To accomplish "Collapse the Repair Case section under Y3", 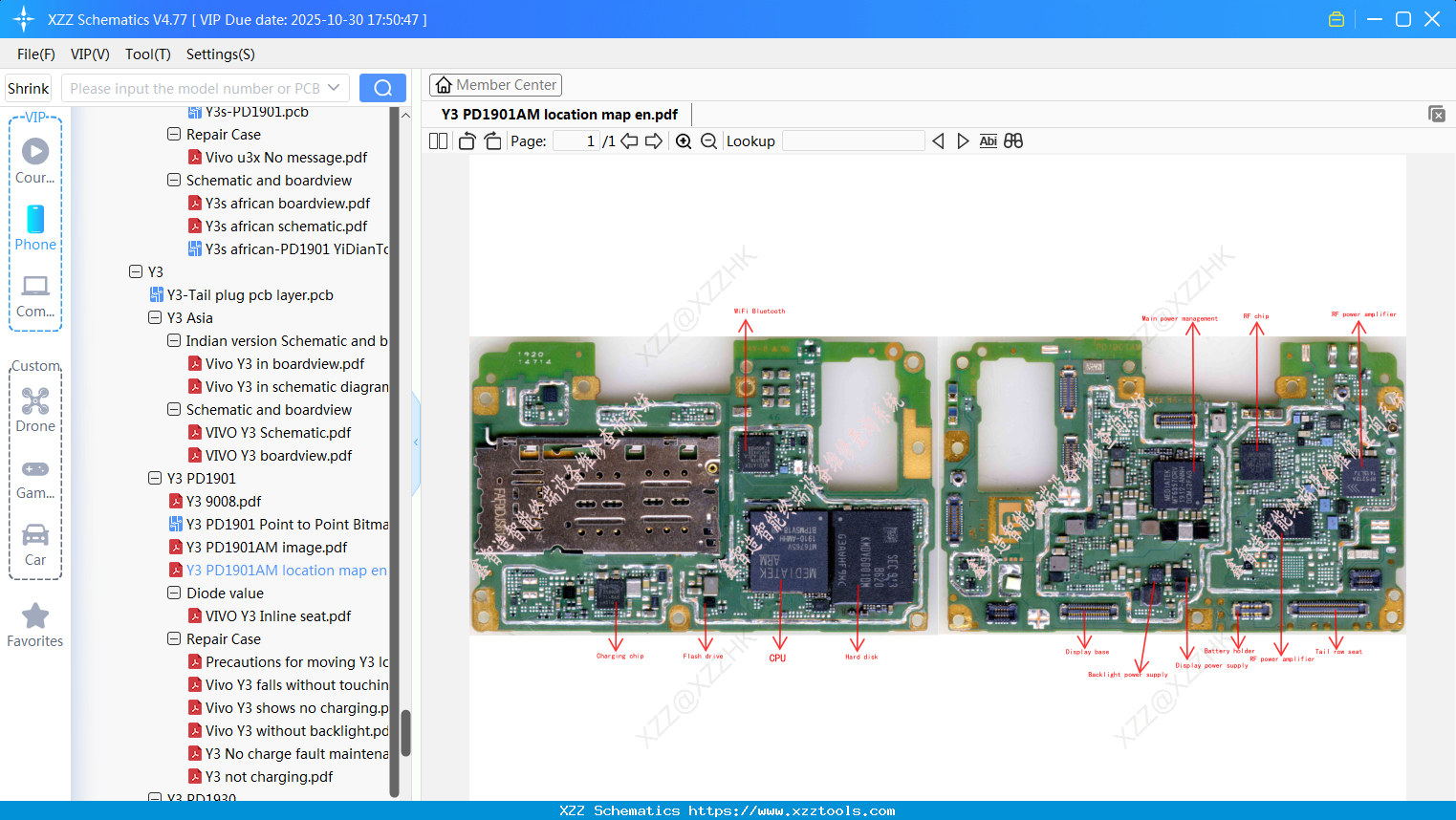I will point(173,638).
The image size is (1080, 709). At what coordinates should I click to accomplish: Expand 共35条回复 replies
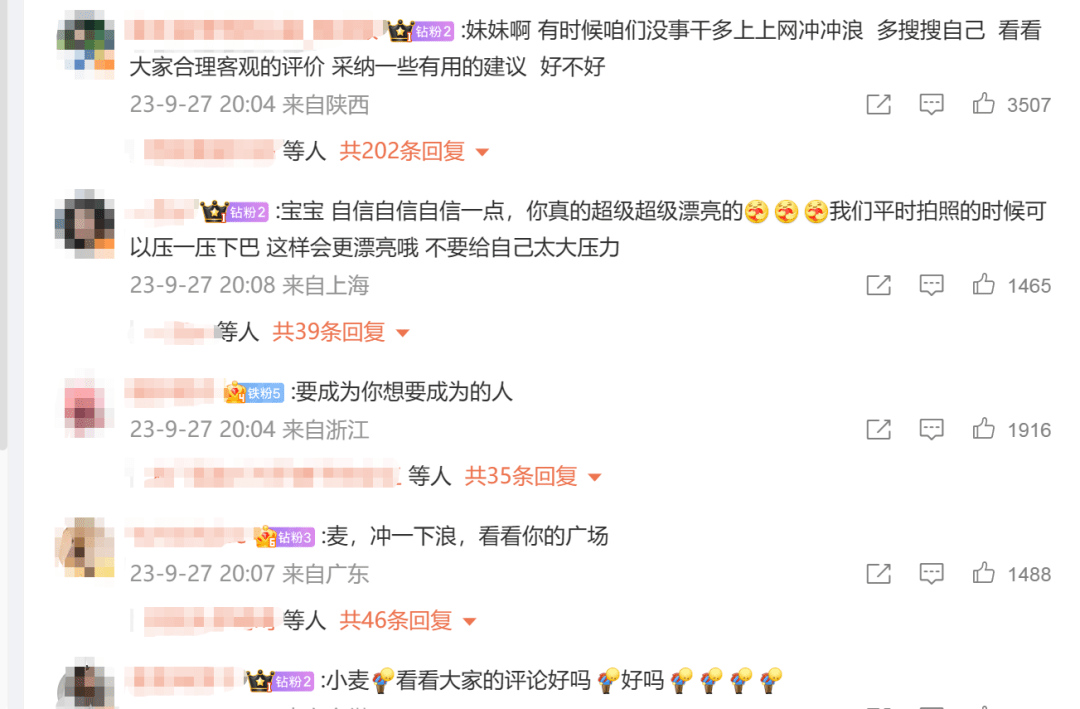pos(532,476)
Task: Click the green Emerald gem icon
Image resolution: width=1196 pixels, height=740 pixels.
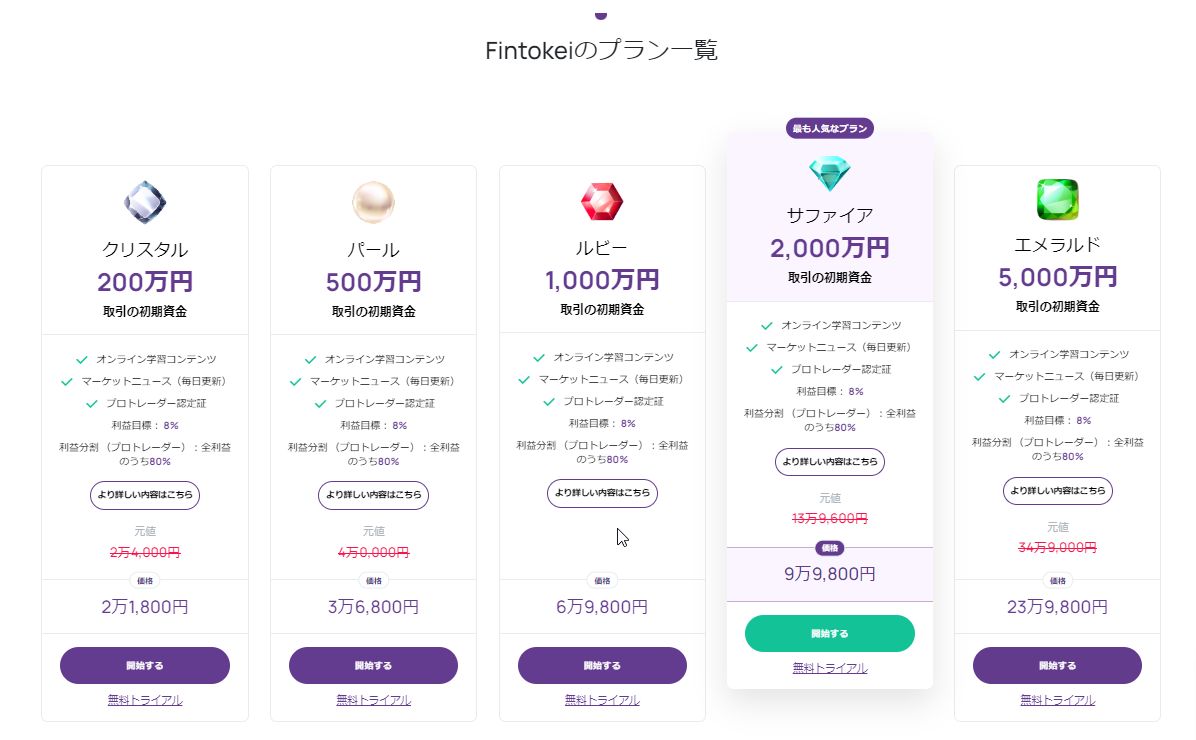Action: click(1057, 199)
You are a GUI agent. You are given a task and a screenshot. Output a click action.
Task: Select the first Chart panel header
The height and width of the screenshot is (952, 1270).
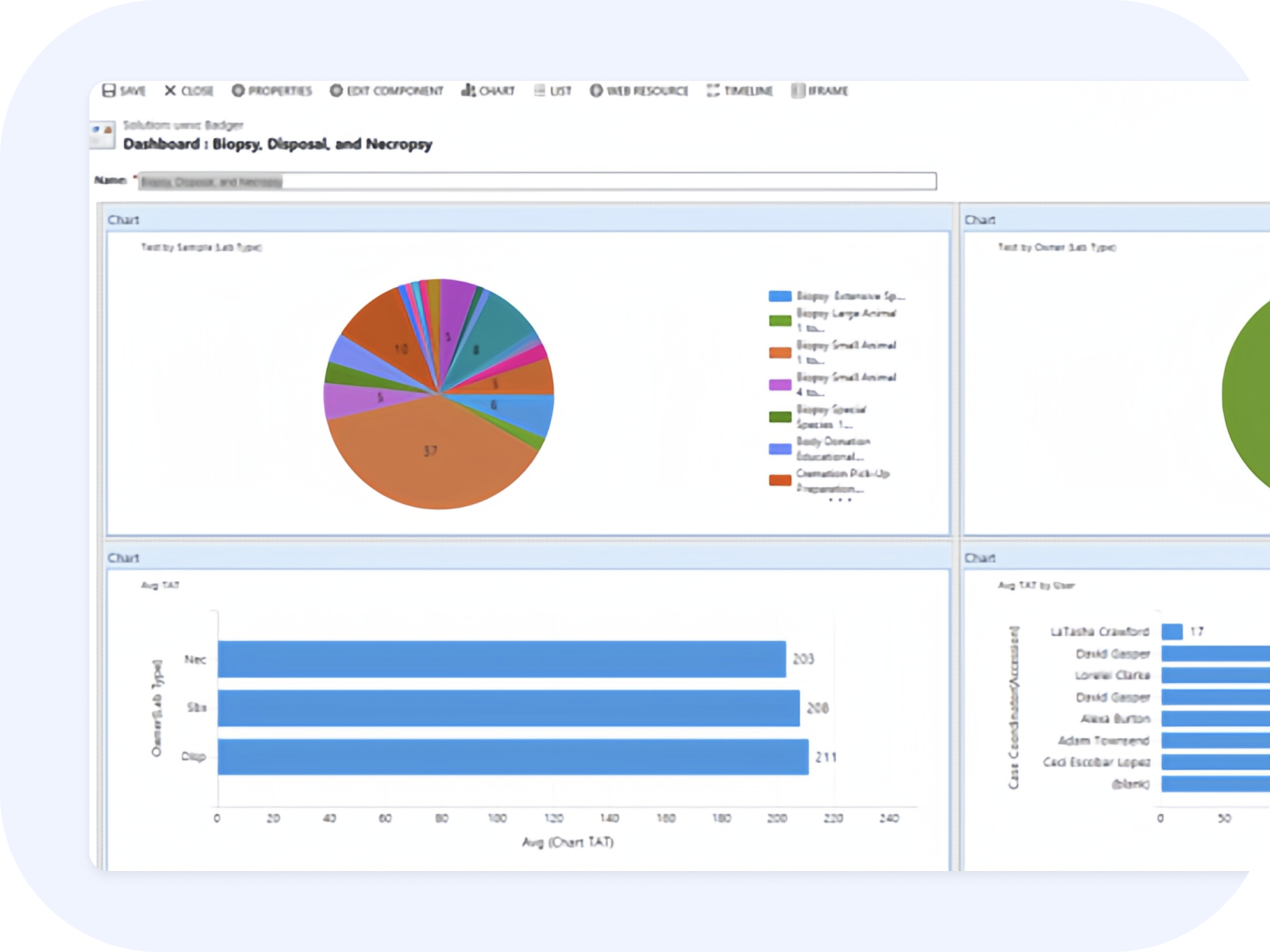(x=528, y=219)
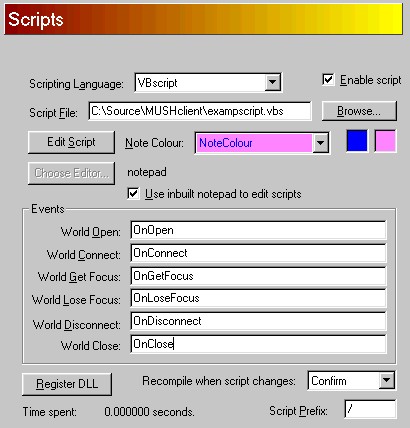Pick the pink note background colour swatch
This screenshot has height=428, width=410.
tap(385, 141)
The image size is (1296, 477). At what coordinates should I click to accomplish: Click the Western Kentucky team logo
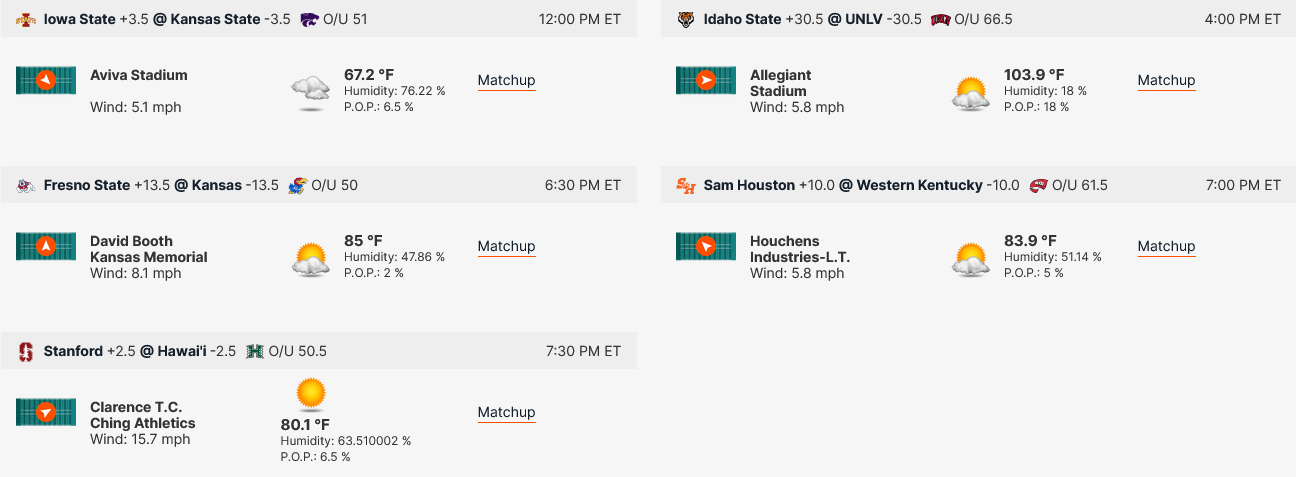[1038, 185]
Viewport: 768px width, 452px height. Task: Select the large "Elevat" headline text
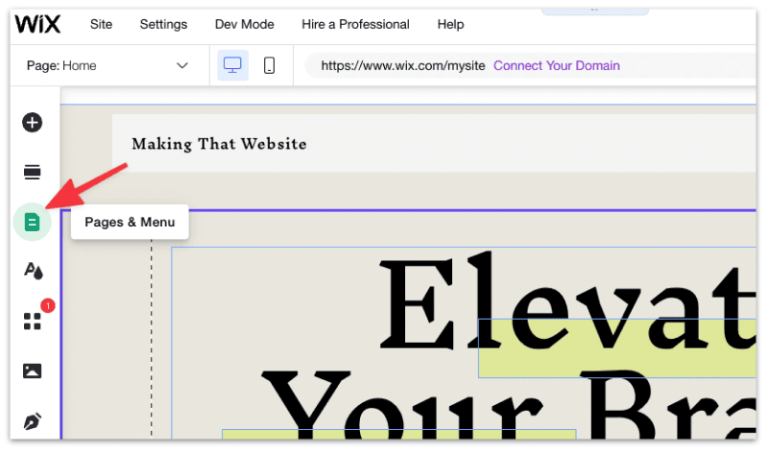pyautogui.click(x=560, y=300)
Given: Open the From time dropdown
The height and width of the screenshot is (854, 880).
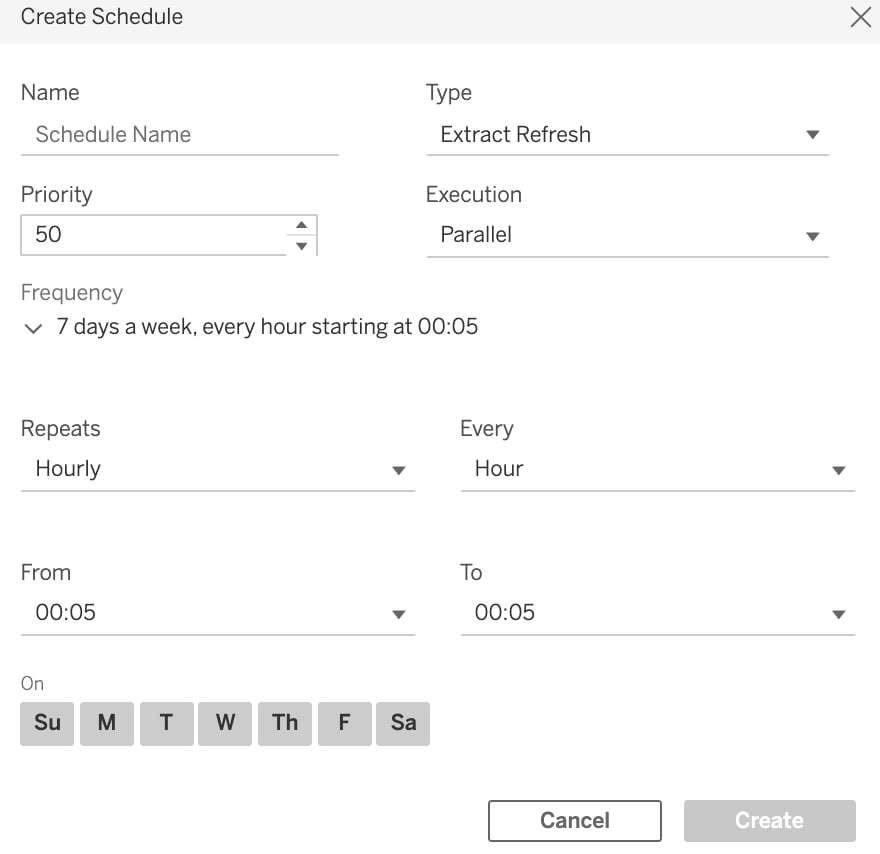Looking at the screenshot, I should tap(218, 613).
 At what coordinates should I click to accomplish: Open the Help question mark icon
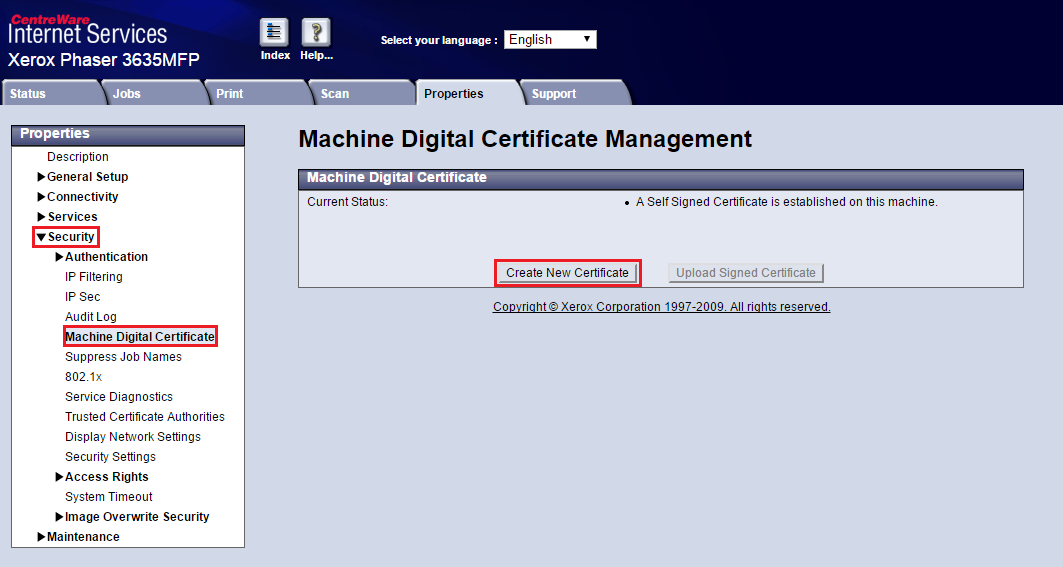point(316,33)
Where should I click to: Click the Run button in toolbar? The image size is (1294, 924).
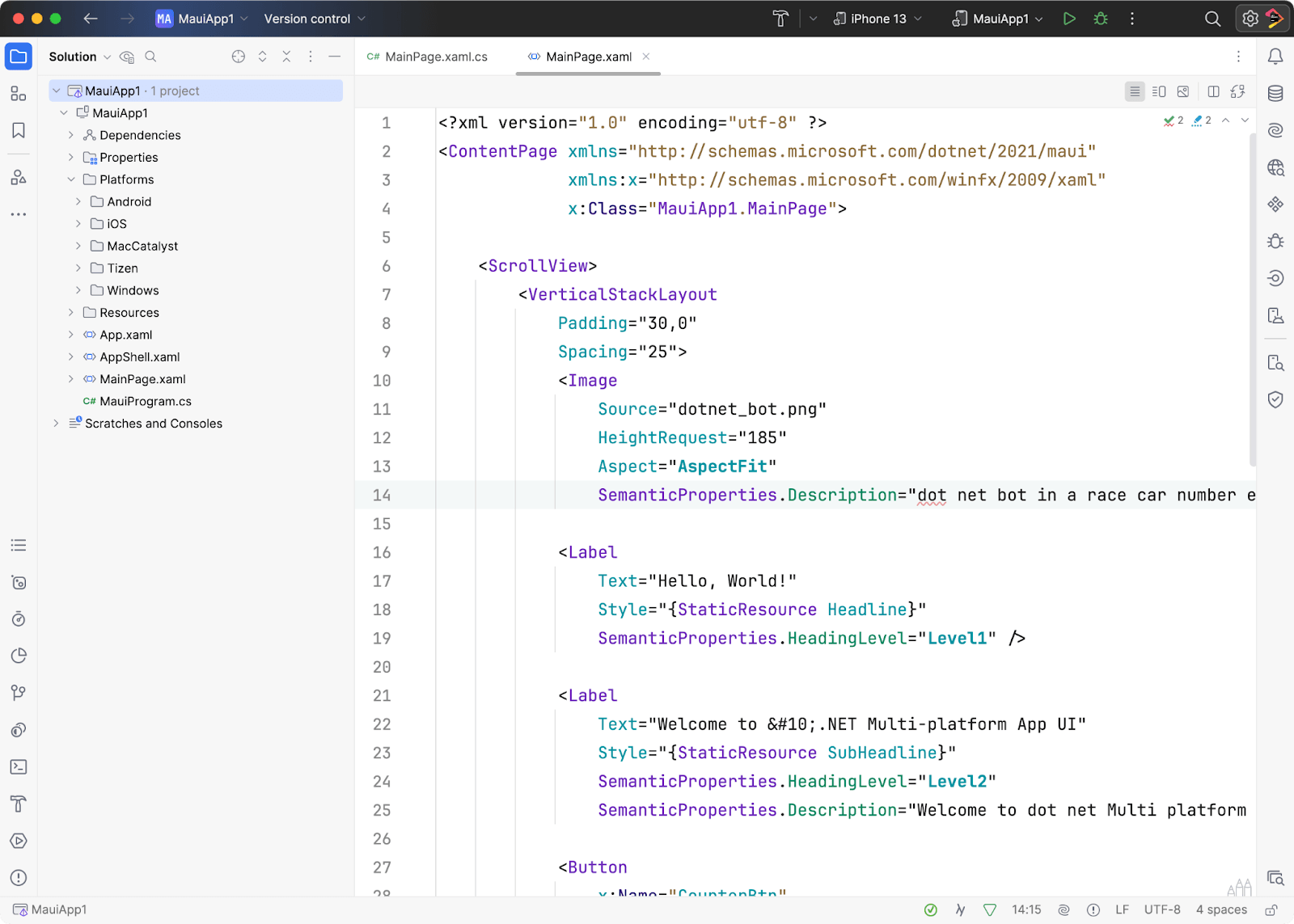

ABOUT THIS EXERCISE -
Leave out the pictures, and write out exactly the lines from the one containing "Viewport: 768px width, 452px" through the last line of the listing, both included.

ANSWER FOR THIS EXERCISE -
Viewport: 768px width, 452px height. Task: Select the large "Elevat" headline text
pyautogui.click(x=560, y=300)
Given: Open the From time dropdown
The height and width of the screenshot is (854, 880).
Looking at the screenshot, I should tap(218, 613).
 At what coordinates should I click to accomplish: Open the Help question mark icon
point(316,33)
Where should I click to: Click the Run button in toolbar? The image size is (1294, 924).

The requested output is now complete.